Жизнь в Америке не изменила трагического мировосприятия Елагина. Поэт вновь отказывается принять окружающее. В его стихах «Дождь бежал по улице на цыпочках…», «В Гринвич Вилидж», «Послушай, я все скажу без утайки…», «Небоскребы упрятались в марево…» развивается, как характеризовал ее сам поэт, «тема ужаса перед машинной цивилизацией». При этом Елагин охотно пользуется сюрреалистическими образами, помогающими передать ему абсурдность мира, ужас бытия:
В одном из стихотворений поэт сравнивает себя с винтиком дьявольской машины, которая тащит его в бездну, где уже нет нормальных человеческих чувств, нет ничего: «Они мне сердце хотят из пластмассы / Вставить и вынуть сердце мое».
Обобщенным образом этого мира цивилизации стало само название книги – «Дракон на крыше».
Тема «расщепленности», выпадания из времени, сознания принадлежности не только к окружающему сейчас миру звучит все более мощно: «Я просыпаюсь / И рассыпаюсь».
Однако, если бы поэт писал только об ужасах, пережитых им и его поколением, если бы он только был певцом отчаяния и тоски, он никогда не стал бы тем, кем он был.
В любых, порой самых страшных строчках Елагина всегда есть нечто большее – сила, дающая возможность жить дальше и увидеть по-иному даже самое знакомое и известное.
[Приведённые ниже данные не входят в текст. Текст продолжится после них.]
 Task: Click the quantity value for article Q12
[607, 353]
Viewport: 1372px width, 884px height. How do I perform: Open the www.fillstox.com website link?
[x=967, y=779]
Картины «хаоса Божьего экспромта» Елагин перемежал поэтическими рассказами о силе жизни. Этому способствовал и энергичный ритм стиха, и просторечие неунывающего лирического героя. Таково стихотворение «Вот она – эпоха краха…» Поэт называет эпоху и пряхой, и свахой, и шлюхой, и запивохой, и эпохой смеха. «И вот с этой-то эпохой / Я по свету трюхаю».
Елагин, как никто другой, мог увидеть красоту мира и бытия, набросать в стихотворении пейзаж улицы, леса, дня, эпохи. «У Елагина необычайная красочность палитры, яркие мазки, сразу напоминающие французских импрессионистов недаром раскрашенный ветер дует у него “гогенисто” и “сезанисто”», – писала поэтессе Татьяна Фесенко.
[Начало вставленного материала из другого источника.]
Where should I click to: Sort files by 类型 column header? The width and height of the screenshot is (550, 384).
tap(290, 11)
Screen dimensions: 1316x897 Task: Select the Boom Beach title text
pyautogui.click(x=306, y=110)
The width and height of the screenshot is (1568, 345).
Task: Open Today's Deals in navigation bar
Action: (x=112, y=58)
В стихах поэта луна то «небесный подкидыш», то «по капле стекает с весел», то «зеленым ножом перерезает крышу», лужицы дождя сравниваются с цинковыми мисками, а сам дождь «бежит по улице на цыпочках».
Уже в первых своих стихах поэт чувствовал себя демиургом, свободно управлявшим луной, землей, звездами, закатом («Я золотой закат переплавляю в слитки»), союзником неуправляемого ветра, «красочного, кочевого, сказочного». Это чувство усилилось в позднем творчестве поэта. Сборник «В зале Вселенной» открывается стихотворением «На площадях танцуют и казнят», где поэт приглашает читателя в «театр своей души», где он и «распорядитель», и зритель.
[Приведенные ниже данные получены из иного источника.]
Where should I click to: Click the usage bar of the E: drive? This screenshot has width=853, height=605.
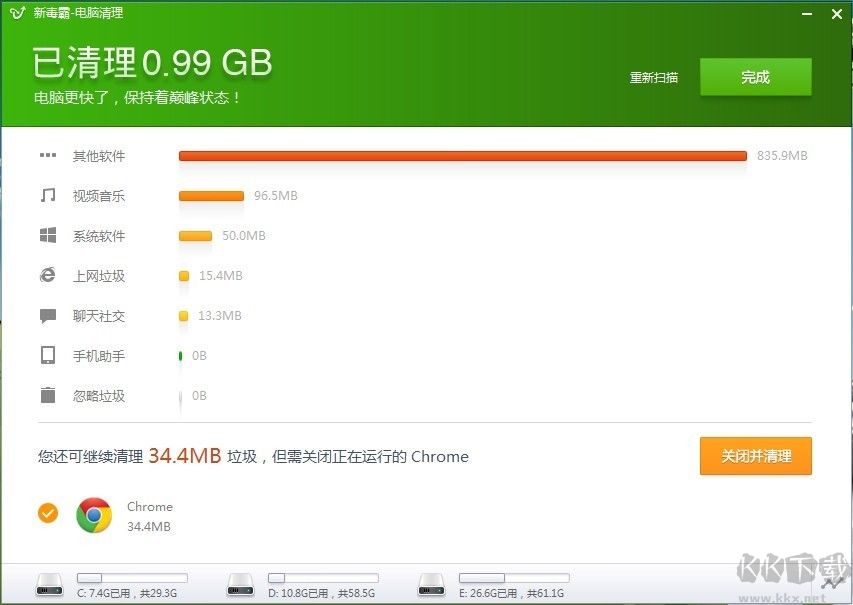(514, 575)
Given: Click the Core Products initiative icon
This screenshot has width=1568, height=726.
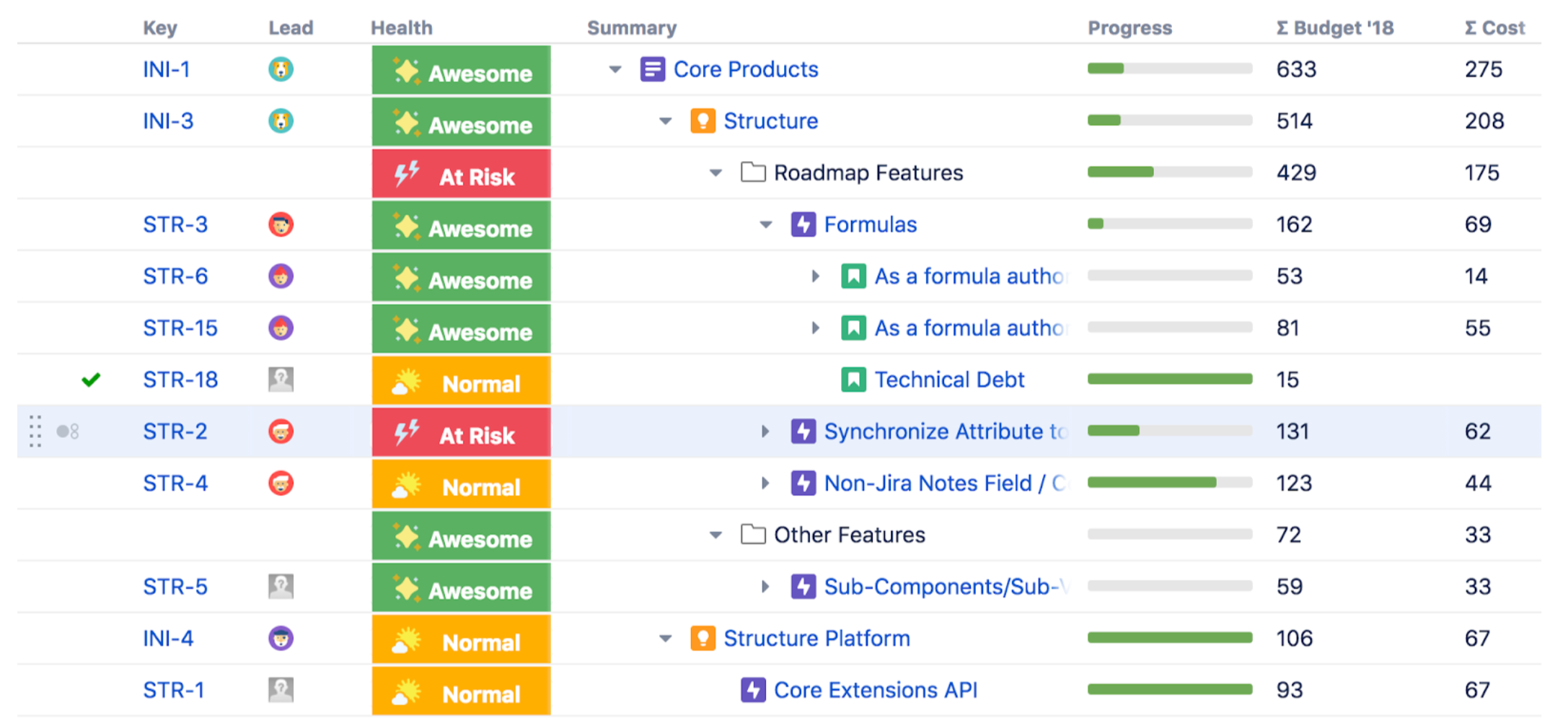Looking at the screenshot, I should [652, 70].

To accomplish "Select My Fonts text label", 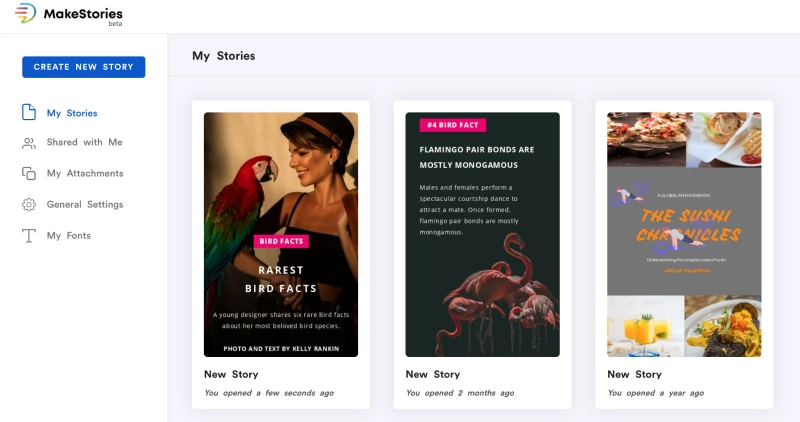I will 68,236.
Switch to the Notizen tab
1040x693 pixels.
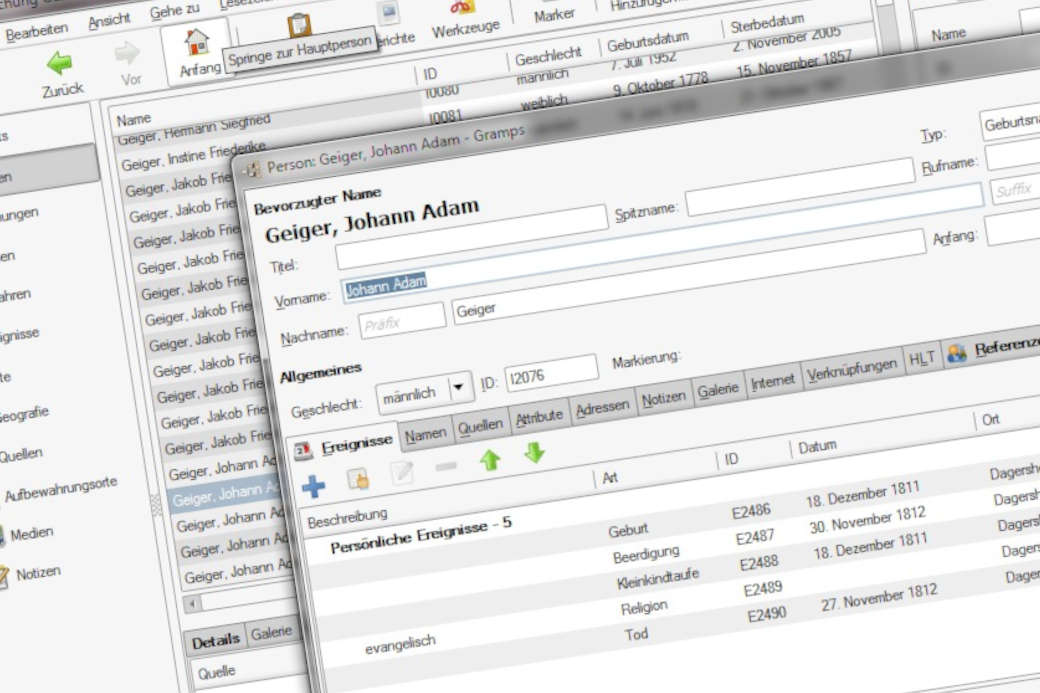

Елагин отчетливо понимает, что поэту не дано преодолеть смерть «Мы – тоненькая пленочка живых / Над темным неизбывным морем мертвых… / А мертвых – большинство, и к большинству / Необходимо присоединиться». Тем не менее в поздних стихах поэта все чаще присутствует стремление преодолеть бренность бытия.